What is lactose intolerance?
Lactose intolerance is a condition caused by a lack of an enzyme called lactase, which, in turn, causes the body to be unable to digest lactose, a sugar found in milk and milk products.
Lactase is normally produced by cells lining the small intestine where it breaks down lactose into a form that can be absorbed by the blood. A lack of lactase can cause uncomfortable symptoms for some people. Those who exhibit symptoms are said to be lactose intolerant.

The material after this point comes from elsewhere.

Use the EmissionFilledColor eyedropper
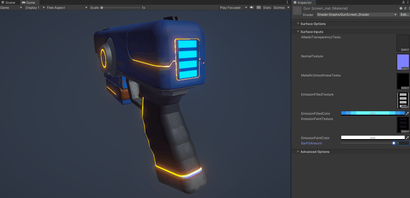 [407, 113]
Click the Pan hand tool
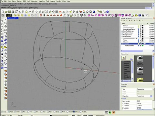 tap(33, 12)
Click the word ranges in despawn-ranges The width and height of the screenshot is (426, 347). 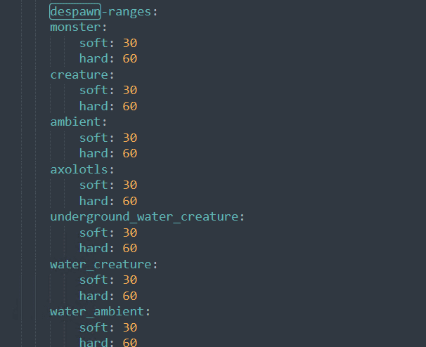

The following are the most common symptoms of lactose intolerance. However, each individual may experience symptoms differently. Symptoms begin to appear in Caucasian children after age five, and in African-American children by two years of age.
Common symptoms, which begin about 30 minutes to two hours after consuming foods or beverages containing lactose, may include:
- Abdominal pain
The severity of symptoms varies depending on the amount of lactose consumed and the amount each individual can tolerate.
The symptoms of lactose intolerance may resemble other medical conditions or problems. Always consult your doctor for a diagnosis.
Digestive diseases or injuries to the small intestine can reduce the amount of enzymes produced, and is the usual cause of lactose intolerance in young children. However, most cases of lactose intolerance develop over a period of many years in adults.
How common is it?
Between 30 and 50 million Americans (adults and children) are lactose intolerant. The disorder affects some populations more than others:
- Seventy-five percent of all African-American, Jewish, Mexican-American, and Native American adults are lactose intolerant.
- Ninety percent of Asian-American adults are lactose intolerant.
- Lactose intolerance is least common among people with a northern European heritage.